# [PAGE EXCERPT]
+++++
Here's some well known names on the subject of technique.

_Haydn: "If I found something to be beautiful, so that the ear and the heart could be satisfied, and I would have had to sacrifice such beauty to withered pedantry, then I would rather let stand a little grammatical slip."

Schoenberg: Being a musician consists of intellect, heart, and technique. Without intellect you will be a fiasco, without technique an amateur, and without heart a machine.

Schumann: "Do not be frightened by words like Theory, Thoroughbass, Counterpoint, etc. They can be your friends if you approach them in a friendly manner."

Brahms - "Without craftsmanship,inspiration is a mere reed shaken in the wind"_

Did I ramble a bit here? Composing like forum posting, can be a messy and emotional business so don't believe everything you read...


----------



## Eva Yojimbo (Jan 30, 2016)

SanAntone said:


> Acting is also artifice, and I make a distinction between an actor's portrayal of an emotional state and that same actor experiencing that emotion in response to a crucial life situation. An actor playing a crime victim, obviously, will not feel the same kind of fear as he would if his life were truly in danger. Acting represents emotional responses but it is a performance art, and actors also must remain in control of what they are about. I've heard that actors will draw on memories of past experiences in order to more freely elicit the appropriate acting emotion - but there is a difference: one is real and one is acting.
> 
> An actor playing a lover is not, in fact, in love with his co-star.
+++++
Can you restate the thread's passage that begins at "Schoenberg: Being a" and stops after "heart a machine.", swapping "fiasco" for "failure"?
+++++
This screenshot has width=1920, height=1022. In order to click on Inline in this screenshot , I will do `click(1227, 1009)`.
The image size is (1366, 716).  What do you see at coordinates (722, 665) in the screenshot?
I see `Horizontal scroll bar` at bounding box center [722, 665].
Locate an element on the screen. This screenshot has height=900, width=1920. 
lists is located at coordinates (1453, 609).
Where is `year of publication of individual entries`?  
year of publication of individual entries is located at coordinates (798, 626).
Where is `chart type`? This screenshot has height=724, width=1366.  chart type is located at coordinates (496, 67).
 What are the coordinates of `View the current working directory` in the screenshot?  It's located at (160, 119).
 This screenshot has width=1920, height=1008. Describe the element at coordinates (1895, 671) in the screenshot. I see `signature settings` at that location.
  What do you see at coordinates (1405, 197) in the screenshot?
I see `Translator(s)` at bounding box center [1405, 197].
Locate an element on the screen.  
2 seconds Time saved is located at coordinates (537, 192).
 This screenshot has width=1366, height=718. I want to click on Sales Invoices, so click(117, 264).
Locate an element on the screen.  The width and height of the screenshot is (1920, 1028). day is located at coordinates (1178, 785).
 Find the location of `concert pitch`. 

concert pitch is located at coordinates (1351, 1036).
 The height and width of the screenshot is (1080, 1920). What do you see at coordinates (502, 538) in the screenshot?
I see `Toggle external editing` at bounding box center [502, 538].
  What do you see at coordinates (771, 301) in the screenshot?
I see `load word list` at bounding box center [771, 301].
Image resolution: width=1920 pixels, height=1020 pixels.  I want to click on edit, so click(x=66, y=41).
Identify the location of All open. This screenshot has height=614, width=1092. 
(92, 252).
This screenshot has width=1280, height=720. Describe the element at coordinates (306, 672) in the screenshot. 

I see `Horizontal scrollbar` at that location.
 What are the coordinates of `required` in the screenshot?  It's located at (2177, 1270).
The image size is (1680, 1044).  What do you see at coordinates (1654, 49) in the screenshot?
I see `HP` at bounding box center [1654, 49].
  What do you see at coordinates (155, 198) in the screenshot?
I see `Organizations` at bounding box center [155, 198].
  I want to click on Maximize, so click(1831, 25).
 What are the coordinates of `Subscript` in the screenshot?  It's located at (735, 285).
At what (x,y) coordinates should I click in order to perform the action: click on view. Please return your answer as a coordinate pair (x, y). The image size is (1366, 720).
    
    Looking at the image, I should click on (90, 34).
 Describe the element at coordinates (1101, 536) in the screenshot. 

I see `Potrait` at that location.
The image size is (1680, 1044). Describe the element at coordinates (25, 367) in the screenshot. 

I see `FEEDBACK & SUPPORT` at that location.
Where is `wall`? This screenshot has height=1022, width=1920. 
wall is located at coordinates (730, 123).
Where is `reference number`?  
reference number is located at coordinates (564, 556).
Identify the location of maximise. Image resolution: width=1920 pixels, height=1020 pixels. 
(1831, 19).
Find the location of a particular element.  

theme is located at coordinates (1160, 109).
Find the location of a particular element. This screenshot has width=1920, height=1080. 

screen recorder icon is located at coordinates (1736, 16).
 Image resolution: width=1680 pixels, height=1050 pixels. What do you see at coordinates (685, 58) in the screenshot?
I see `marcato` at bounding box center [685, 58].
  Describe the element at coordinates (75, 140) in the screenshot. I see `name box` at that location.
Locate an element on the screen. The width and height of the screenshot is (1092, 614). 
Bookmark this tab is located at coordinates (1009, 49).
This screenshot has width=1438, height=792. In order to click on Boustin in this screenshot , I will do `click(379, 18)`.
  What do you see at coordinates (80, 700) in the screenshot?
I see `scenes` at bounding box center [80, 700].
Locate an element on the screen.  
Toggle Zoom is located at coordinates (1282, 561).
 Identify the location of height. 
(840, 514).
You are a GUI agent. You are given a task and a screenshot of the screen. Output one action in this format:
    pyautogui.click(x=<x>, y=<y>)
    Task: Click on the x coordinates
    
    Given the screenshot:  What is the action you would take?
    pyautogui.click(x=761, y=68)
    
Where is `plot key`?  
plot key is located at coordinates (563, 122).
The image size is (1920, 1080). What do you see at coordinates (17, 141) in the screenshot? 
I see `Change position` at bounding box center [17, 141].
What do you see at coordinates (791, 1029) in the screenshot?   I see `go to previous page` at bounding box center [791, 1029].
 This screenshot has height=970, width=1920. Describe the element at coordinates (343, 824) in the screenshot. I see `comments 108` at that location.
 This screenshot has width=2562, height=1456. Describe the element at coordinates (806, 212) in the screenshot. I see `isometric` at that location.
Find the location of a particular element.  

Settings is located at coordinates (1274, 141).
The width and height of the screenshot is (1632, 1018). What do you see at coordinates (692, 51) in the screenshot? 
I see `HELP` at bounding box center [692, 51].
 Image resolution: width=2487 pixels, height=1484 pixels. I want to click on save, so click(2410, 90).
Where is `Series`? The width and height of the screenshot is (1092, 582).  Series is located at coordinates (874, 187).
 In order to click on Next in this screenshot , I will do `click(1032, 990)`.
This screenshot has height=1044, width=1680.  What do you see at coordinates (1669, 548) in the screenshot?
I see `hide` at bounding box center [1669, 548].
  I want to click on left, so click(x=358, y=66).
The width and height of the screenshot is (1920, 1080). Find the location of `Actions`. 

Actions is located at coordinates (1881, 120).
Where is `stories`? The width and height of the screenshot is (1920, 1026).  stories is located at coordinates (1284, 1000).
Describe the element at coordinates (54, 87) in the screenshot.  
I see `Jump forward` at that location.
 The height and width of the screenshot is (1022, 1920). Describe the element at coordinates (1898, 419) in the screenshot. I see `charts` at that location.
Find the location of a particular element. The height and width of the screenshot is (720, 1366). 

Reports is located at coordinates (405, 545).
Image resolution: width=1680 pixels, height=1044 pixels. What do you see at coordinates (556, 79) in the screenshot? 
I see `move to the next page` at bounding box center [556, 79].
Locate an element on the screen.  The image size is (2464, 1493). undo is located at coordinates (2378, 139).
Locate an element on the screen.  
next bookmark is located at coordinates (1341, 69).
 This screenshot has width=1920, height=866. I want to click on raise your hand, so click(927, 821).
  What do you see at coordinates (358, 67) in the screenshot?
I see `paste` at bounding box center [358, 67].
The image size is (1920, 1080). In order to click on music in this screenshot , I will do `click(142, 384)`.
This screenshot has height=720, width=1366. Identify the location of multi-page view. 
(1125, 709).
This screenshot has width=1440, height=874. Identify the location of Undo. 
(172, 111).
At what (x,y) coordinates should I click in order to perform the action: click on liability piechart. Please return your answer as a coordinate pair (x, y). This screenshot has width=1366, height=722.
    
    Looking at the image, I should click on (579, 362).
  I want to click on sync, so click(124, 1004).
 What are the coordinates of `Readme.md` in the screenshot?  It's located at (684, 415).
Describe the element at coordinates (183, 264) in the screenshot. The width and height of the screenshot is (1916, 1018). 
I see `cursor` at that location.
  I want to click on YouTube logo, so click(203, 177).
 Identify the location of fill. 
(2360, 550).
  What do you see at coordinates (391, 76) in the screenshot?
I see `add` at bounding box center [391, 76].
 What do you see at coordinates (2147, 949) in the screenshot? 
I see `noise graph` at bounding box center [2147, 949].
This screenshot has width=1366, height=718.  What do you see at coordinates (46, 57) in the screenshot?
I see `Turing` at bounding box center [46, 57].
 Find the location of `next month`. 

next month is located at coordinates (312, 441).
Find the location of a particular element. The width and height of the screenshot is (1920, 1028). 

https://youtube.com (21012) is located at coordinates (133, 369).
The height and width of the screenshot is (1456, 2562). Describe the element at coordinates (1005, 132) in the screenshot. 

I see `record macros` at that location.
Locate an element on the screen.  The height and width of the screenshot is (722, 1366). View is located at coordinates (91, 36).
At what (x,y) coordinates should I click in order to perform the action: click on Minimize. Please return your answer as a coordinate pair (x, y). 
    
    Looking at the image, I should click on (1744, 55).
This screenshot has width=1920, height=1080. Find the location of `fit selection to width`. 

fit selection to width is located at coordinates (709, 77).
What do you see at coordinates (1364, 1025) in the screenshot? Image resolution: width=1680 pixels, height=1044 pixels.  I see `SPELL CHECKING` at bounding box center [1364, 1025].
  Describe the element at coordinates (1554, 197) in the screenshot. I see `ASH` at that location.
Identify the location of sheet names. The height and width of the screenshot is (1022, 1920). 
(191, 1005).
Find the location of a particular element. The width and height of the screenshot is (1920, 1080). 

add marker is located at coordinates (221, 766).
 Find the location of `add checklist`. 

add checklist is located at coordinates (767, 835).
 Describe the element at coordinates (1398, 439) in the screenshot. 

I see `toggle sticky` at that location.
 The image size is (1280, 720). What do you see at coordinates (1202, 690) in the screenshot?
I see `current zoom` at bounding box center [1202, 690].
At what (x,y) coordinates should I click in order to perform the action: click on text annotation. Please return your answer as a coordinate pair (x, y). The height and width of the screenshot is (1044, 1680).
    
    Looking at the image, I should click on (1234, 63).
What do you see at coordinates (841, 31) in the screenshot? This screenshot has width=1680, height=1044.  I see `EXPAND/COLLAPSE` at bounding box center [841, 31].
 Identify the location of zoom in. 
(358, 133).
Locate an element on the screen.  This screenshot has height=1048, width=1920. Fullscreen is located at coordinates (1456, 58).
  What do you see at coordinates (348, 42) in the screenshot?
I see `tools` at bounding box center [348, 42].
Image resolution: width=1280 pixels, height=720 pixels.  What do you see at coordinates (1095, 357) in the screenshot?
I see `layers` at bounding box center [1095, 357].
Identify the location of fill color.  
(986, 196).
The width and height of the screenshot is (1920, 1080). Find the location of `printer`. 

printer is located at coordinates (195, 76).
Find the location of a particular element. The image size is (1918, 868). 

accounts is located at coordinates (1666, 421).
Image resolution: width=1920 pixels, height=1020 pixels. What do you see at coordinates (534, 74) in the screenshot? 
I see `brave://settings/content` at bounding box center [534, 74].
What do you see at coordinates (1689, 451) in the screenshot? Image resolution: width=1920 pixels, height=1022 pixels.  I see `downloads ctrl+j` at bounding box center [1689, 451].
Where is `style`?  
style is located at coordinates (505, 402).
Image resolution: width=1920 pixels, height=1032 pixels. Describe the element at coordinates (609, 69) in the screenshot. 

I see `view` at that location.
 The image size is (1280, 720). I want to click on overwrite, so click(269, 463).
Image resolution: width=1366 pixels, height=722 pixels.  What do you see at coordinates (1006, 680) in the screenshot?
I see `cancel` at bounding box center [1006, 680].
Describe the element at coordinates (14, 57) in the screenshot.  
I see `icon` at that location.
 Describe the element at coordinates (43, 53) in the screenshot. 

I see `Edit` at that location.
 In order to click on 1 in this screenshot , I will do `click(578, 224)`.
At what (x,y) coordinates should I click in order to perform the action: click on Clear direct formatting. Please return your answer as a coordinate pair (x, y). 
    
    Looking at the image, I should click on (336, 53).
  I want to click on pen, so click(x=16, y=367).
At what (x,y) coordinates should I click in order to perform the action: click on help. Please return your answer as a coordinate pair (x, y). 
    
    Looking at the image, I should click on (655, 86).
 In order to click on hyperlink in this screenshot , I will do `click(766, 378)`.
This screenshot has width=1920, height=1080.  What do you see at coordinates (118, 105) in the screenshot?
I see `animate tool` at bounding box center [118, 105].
+++++
# [SOLUTION TO THE PROBLEM]
Schoenberg: Being a musician consists of intellect, heart, and technique. Without intellect you will be a failure, without technique an amateur, and without heart a machine.